We searched frantically for 10 minutes and finally my friend decided to call the phone. I said it won’t help us search because my phone is always on Silent. But to my surprise, a man answered the phone. This was around 3 pm.
He said, “Hello”
I took the phone from my friend, and said in Kannada, “Sir, this is my phone. Please tell me where you are, I will come and collect it.”
He immediately hung up.
We went to the Find My iPhone app and saw that the phone was near Cox Town.
After a few more minutes, the phone was near Commercial Street.
We logged into Uber and complained about a Lost Item so Uber patched a call with the driver. He obviously didn’t answer the phone.
This is the most annoying thing. They don’t give us the driver’s number directly at all.

I played back the whole journey and realised that he must have seen me drop my phone in the car as I paid him and ceremoniously packed my bag, but he didn’t let on. So obviously he was bent on keeping the phone.

We also tried to complain to Uber another way because in the bill I noticed that the man who drove me and the details displayed were different. Again, this happens often enough so I didn’t even think of flagging it earlier.

Our reunion was shot. We quickly gobbled some lunch, cut the cake I bought to celebrate me losing my phone, and my friend CA and I headed to the Byappanahalli Police Station. We reached the cops only to learn that they were as helpless as we were in tracking the cab or getting hold of the driver.

------

— PROBLEM STATEMENT —
Update the passage about the lost phone between "This is the" and "of the driver.", inclusive, so that "get-together" stands in place of "reunion".

------

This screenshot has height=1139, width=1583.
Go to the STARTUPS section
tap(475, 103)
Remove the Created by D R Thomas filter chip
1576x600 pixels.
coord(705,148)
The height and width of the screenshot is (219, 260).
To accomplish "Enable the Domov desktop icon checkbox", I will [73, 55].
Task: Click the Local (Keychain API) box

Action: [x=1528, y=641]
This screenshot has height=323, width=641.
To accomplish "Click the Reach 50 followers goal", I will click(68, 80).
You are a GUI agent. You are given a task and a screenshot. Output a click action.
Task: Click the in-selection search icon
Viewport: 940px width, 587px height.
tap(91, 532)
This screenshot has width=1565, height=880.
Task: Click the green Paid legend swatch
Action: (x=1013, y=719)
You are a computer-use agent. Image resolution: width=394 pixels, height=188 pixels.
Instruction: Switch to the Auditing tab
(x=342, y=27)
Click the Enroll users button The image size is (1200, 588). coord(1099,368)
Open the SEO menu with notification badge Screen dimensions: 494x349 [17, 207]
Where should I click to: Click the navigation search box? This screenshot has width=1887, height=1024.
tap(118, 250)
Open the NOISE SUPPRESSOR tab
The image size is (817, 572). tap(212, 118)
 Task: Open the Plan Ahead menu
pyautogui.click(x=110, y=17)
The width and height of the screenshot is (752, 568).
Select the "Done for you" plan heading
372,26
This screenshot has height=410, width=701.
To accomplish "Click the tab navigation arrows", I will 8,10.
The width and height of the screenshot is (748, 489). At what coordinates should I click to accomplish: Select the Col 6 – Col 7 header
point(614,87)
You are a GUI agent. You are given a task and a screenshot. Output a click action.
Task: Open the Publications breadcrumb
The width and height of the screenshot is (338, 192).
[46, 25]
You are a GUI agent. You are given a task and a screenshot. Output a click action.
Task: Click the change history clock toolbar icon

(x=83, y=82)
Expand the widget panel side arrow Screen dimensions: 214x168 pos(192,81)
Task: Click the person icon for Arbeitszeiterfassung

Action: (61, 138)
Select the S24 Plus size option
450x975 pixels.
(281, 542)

------

— REPLY —
This is the most annoying thing. They don’t give us the driver’s number directly at all.

I played back the whole journey and realised that he must have seen me drop my phone in the car as I paid him and ceremoniously packed my bag, but he didn’t let on. So obviously he was bent on keeping the phone.

We also tried to complain to Uber another way because in the bill I noticed that the man who drove me and the details displayed were different. Again, this happens often enough so I didn’t even think of flagging it earlier.

Our get-together was shot. We quickly gobbled some lunch, cut the cake I bought to celebrate me losing my phone, and my friend CA and I headed to the Byappanahalli Police Station. We reached the cops only to learn that they were as helpless as we were in tracking the cab or getting hold of the driver.